══ Available data

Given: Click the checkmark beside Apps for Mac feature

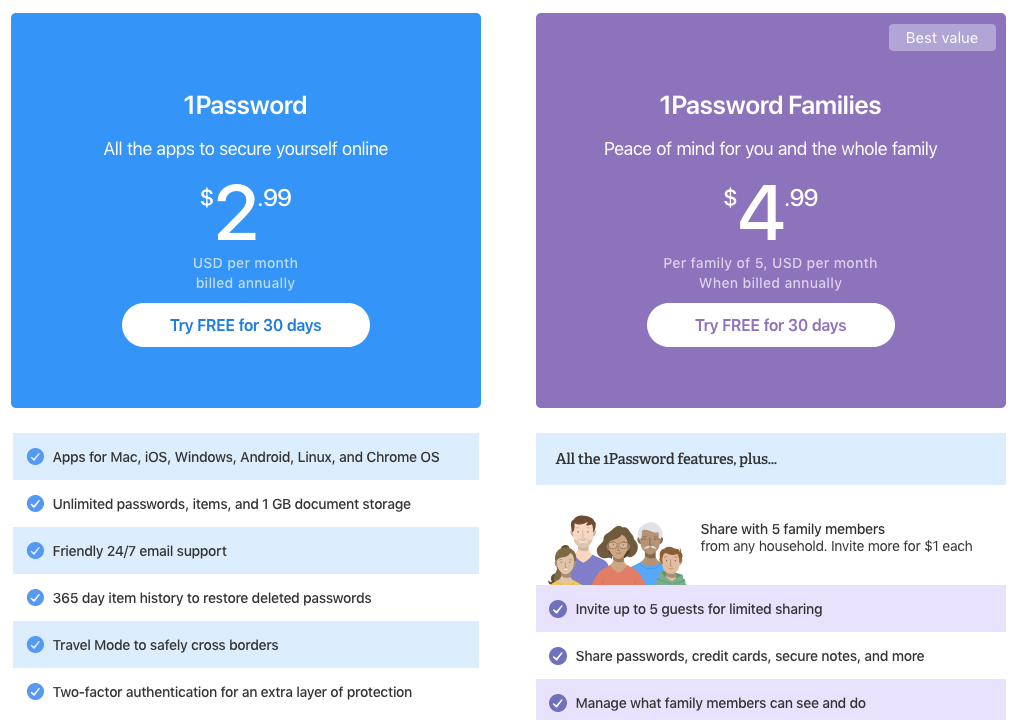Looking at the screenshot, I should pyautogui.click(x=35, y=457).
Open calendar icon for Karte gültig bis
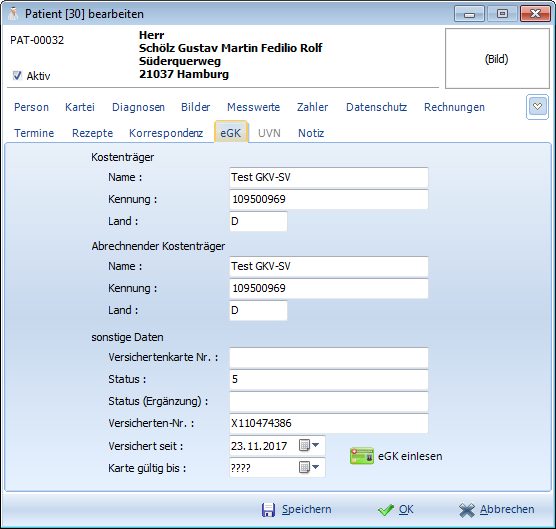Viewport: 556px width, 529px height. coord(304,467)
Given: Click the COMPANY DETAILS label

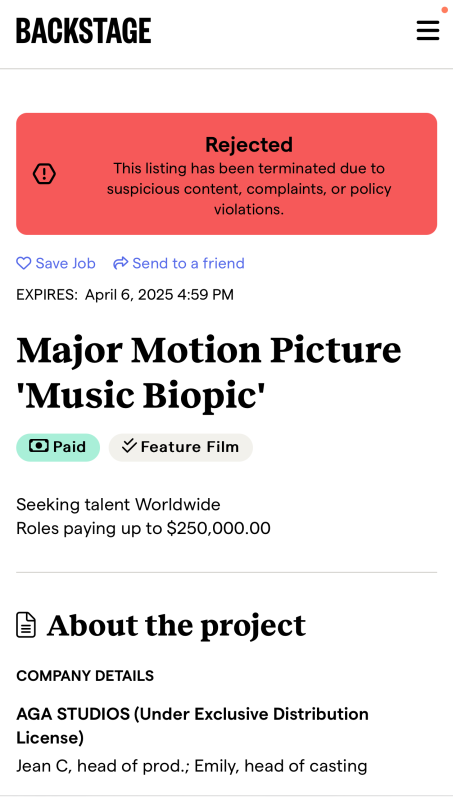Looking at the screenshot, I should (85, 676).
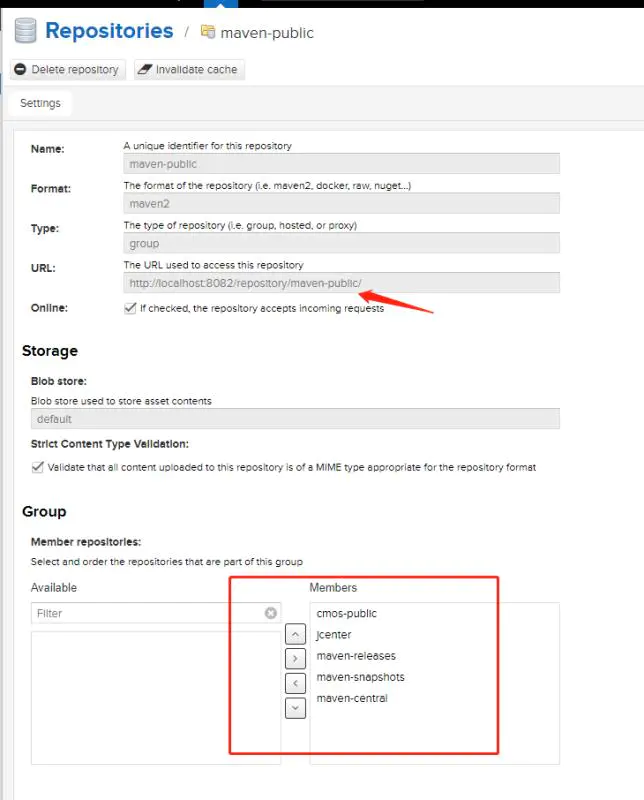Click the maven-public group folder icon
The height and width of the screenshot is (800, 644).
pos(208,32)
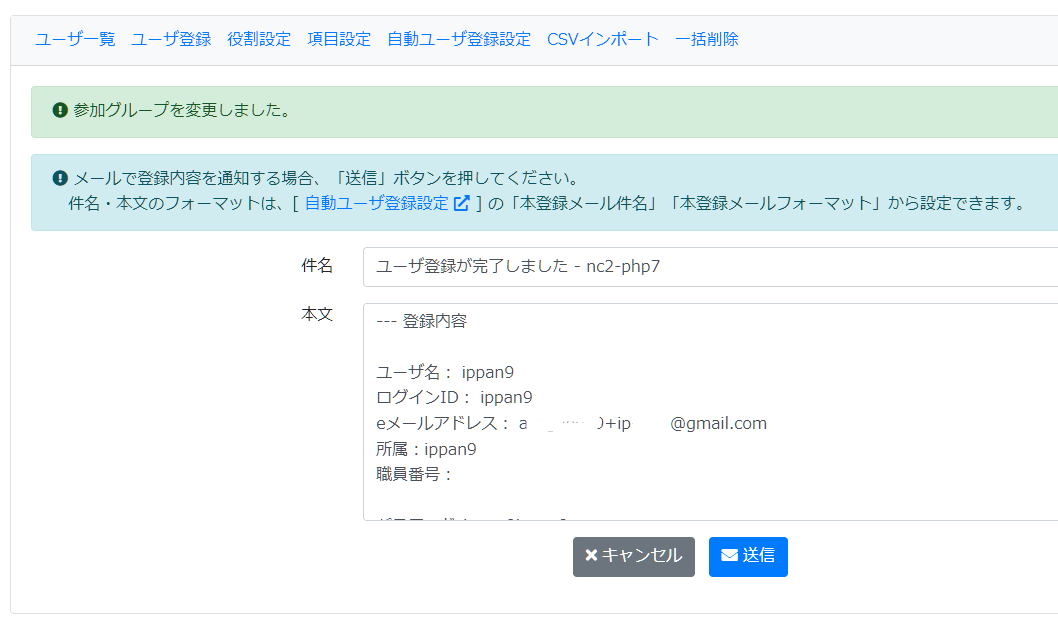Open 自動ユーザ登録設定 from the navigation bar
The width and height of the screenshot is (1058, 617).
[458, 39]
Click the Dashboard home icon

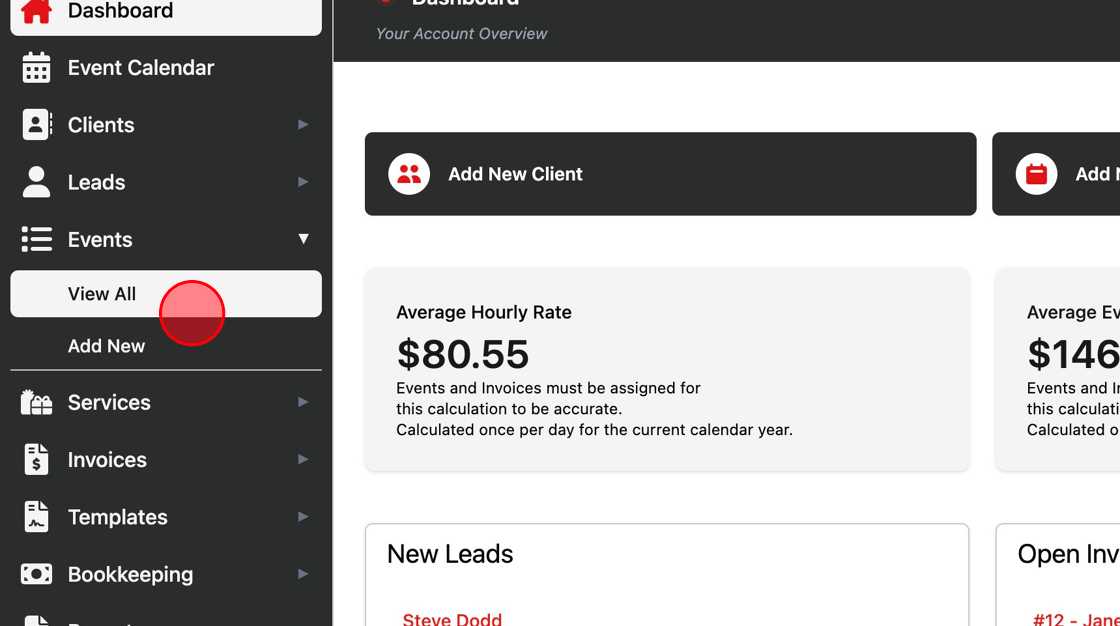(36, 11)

════
══ Available data

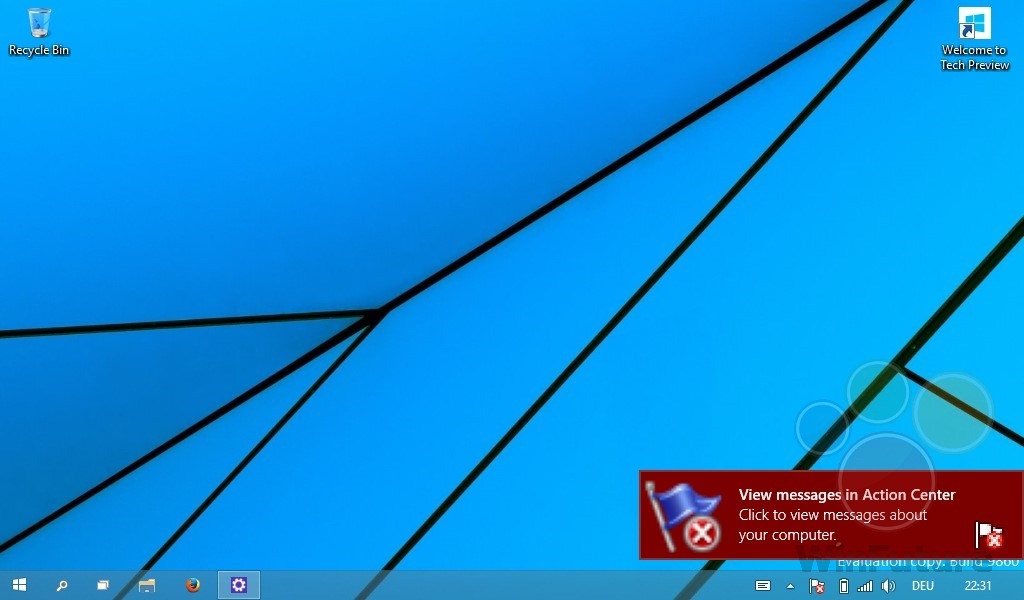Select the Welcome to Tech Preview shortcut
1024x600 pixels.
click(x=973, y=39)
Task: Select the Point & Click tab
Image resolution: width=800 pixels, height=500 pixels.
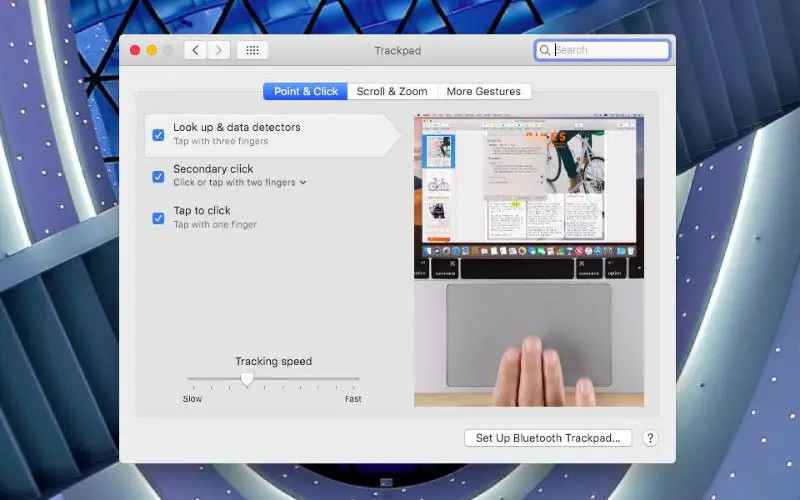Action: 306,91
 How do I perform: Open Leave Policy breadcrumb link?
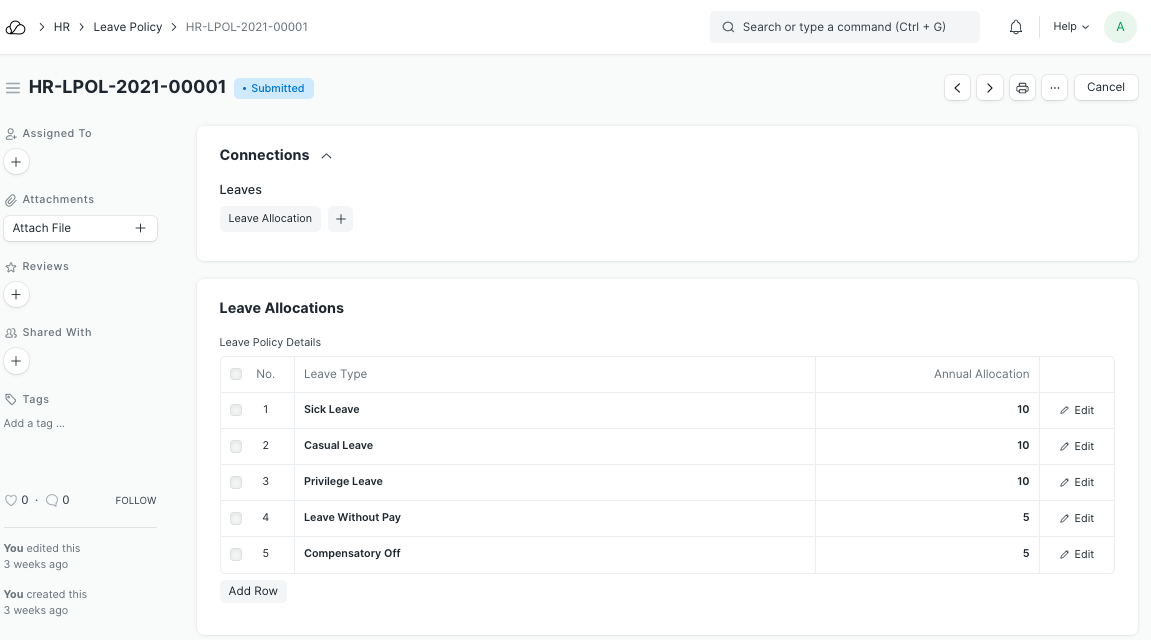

════
══ Available data

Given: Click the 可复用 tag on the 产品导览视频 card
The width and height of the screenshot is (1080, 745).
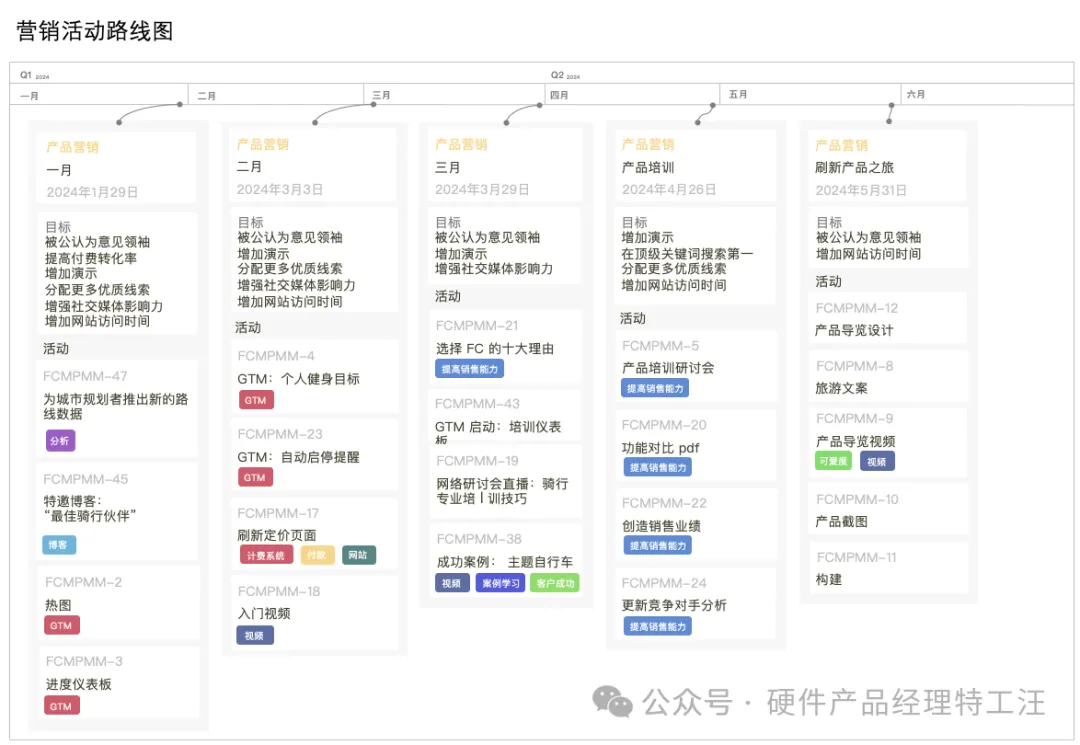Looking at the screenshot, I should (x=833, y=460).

════

### Exercise goal
Could you transcribe exactly the entries above, but only the lines from the one with "Task: Select the Point & Click tab" through the one with "How do I perform: Open", and without pictures?

### Output
Task: Select the Point & Click tab
Image resolution: width=800 pixels, height=500 pixels.
Action: 306,91
 How do I perform: Open Leave Policy breadcrumb link?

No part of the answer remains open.